What always struck me about Chomskyists is that they chose a notion of interpret...

dekhn · on May 9, 2024

There is a ballmer peak for pontificating.

As an aside but relevant to your point, my entire introduction to DNA and protein analysis was based on Chomsky grammars. My undergrad thesis advisor David Haussler handed me a copy of an article by David Searls "The Linguistics of DNA" (https://www.scribd.com/document/461974005/The-Linguistics-of...) . At the time, Haussler was in the middle of applying HMMs and other probabilistic graphical models to sequence analysis, and I knew all about DNA as a molecule, but not how to analyze it.

Searls paper basically walks through Chomsky's hierarchy, and how to apply it, using linguistic techniques to "parse" DNA. It was mind-bending and mind-expanding for me (it takes me a long time to read papers, for example I think I read this paper over several months, learning to deal with parsing along the way). To this day I am astounded at how much those approaches (linguistics, parsing, and grammars) have evolved- and yet not much has changed! People were talking about generative models in the 90s (and earlier) in much the same way we treat LLMs today. While much of Chomsky's thinking on how to make real-world language models isn't particuarly relevant, we still are very deeply dependent on his ideas for grammar...
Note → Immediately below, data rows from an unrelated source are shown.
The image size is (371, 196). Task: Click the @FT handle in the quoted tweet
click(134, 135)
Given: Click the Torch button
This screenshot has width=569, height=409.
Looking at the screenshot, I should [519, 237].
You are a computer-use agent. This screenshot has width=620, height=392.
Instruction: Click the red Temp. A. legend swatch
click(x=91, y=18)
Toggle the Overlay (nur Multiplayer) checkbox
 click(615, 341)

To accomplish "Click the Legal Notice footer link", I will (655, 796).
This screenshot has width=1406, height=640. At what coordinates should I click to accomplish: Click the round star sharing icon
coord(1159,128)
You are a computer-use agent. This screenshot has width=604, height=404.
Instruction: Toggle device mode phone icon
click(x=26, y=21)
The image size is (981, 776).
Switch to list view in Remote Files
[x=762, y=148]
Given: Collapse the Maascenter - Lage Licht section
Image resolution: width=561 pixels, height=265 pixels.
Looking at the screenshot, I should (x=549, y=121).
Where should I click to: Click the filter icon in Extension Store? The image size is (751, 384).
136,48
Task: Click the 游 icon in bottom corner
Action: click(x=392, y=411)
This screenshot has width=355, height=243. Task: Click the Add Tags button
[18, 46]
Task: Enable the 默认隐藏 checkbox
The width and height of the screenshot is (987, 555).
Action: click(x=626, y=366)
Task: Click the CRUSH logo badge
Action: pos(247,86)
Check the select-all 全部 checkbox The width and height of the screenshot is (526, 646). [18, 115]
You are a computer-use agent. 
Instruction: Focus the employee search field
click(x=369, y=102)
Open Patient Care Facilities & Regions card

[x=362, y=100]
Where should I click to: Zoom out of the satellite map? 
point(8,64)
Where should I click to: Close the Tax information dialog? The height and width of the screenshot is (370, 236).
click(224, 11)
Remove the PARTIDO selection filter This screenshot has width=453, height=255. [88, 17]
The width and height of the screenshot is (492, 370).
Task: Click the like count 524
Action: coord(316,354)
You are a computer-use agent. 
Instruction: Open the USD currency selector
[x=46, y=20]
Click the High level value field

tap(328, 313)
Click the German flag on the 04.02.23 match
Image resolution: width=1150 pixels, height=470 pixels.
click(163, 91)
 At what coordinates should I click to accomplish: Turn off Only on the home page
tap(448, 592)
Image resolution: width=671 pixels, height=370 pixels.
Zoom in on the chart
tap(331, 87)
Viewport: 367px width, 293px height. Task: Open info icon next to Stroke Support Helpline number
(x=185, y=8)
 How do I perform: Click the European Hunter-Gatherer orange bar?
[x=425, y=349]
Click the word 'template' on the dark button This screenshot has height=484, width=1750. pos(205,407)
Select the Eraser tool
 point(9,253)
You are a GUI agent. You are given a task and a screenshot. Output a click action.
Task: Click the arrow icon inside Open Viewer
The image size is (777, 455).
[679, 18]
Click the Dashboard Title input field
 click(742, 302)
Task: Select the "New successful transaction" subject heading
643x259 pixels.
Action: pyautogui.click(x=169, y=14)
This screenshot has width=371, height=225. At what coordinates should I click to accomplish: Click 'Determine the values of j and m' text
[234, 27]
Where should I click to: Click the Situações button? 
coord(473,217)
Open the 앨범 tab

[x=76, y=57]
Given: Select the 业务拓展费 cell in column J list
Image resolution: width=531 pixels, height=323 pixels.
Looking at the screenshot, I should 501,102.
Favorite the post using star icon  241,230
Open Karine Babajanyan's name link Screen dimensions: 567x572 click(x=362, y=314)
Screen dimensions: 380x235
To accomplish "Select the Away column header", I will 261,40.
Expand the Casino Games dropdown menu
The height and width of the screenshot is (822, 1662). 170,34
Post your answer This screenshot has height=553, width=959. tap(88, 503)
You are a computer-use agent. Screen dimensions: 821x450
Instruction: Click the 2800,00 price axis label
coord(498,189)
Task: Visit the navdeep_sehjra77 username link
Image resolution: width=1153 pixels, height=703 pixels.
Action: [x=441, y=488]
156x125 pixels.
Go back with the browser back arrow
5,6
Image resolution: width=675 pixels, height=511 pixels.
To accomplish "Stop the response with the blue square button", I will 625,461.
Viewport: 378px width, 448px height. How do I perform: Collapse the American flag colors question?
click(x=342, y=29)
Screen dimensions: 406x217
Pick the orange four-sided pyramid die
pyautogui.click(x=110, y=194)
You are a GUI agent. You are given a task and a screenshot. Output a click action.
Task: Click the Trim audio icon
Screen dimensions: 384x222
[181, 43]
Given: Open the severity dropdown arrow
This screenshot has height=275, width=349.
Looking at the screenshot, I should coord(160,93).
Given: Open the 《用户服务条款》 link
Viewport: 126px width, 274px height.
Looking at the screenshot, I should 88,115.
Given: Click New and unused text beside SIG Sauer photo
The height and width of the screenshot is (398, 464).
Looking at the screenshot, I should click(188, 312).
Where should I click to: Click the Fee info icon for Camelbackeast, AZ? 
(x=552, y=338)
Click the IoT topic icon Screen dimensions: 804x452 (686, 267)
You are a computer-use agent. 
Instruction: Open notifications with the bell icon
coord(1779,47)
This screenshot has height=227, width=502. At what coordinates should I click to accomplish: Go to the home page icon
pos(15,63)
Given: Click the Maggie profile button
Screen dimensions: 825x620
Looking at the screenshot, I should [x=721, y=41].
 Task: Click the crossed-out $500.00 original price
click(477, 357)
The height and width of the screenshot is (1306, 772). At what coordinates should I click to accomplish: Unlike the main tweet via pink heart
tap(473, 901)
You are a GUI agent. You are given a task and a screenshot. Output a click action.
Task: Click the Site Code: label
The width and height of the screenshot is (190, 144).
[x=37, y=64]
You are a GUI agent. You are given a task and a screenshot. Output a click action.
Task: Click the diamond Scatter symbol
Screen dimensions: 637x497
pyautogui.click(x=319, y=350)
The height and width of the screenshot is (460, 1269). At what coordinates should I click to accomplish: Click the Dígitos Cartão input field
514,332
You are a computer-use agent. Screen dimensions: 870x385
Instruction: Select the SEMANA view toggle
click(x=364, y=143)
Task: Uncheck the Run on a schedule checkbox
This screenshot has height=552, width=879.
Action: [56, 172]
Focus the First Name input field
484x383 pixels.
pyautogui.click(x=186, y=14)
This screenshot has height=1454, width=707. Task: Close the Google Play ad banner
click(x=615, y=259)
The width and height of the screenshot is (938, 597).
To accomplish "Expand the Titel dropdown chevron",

Anyway, back to your point. While CFGs may be O(n*3) I would say that there is a implicit, latent O(n) parseable grammar underlying human linguistics, and our brains can map that latent space to its own internal representation in O(1) time, where the n roughly correlates to the complexity of the idea being transferred. It does not seem even remotely surprising that we can make multi-language models that develop their own compact internal representation that is presumably equidistant from each source language.